De rechtbank wees dit laatste van de
hand en bepaalde de uitspraak op
Donderdag 17 dezer.
Heden is de officier van justitie bij
de rechtbank te Middelburg in hooger
beroep gekomen van het op 27 September
1.1. door die rechtbank tegen P. K., oud
40 jaar, landbouwer te Oost- en West
Souburg, uitgesproken vonnis, waarbij deze
van het hem bij dagvaarding ten laste
gelegde: uitlokking tot brandstichting is
vrijgesproken.
De rechtbank te Rotterdam veroordeelde
den nachtsnorder J., wegens berooving van
een Noord-Brabantschen landbouwer, van
een portefeuille met 500 gulden, tot één
jaar; de medebeklaagde, nachtsnorder R.,
werd van medeplichtigheid vrijgesproken.
Melkverkoopers, opgepast!

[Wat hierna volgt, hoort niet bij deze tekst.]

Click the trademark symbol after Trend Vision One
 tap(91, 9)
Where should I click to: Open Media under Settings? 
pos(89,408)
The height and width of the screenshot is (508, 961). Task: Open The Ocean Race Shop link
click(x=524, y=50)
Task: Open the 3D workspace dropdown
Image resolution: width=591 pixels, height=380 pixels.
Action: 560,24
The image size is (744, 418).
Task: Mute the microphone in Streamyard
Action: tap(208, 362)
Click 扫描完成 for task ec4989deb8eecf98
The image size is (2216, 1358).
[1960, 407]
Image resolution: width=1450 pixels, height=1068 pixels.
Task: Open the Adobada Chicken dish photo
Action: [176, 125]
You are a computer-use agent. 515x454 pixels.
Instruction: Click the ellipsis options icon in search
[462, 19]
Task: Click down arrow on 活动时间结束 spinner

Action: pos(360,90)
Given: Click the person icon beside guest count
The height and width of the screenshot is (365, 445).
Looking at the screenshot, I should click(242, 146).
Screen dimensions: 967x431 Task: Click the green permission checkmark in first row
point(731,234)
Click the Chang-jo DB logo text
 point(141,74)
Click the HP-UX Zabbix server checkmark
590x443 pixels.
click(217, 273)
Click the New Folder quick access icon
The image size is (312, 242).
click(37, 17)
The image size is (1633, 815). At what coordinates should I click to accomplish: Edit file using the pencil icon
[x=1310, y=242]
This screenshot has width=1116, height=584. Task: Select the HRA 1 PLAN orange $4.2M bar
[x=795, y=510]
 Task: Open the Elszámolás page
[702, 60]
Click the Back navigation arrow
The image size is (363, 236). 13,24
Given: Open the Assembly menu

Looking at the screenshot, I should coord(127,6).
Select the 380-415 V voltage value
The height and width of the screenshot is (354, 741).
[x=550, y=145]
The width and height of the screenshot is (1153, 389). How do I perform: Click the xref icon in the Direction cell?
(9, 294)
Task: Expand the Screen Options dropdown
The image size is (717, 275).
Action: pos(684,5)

De recht
bank te Utrecht wees vonnis in de zaak
van den landbouwer uit Odijk, die de
melk, welke hij afleverde aan een fabriek
te Zeist, zóódanig zou hebben vervalscht,
dat ze bij onderzoek door de deskundigen
prof. Wefers Bettink en dr. v. d. Driessen
Mareeuw van 10 tot 20 pCt. water bleek
te bevatten, in welk water bovendien
salpeterzure zouten waren aangetroffen, en
mitsdien verontreinigd werd bevonden.
Het O. M. had 3 maanden gevangenis
straf tegen beklaagde geëischt.
De rechtbank vereenigde zich met de
conclusie der deskundigen, verklaarde
beklaagde schuldig aan de hem ten laste
gelegde melkvervalsching en veroordeelde
hem te dier zake tot gevangenisstraf van
1 maand.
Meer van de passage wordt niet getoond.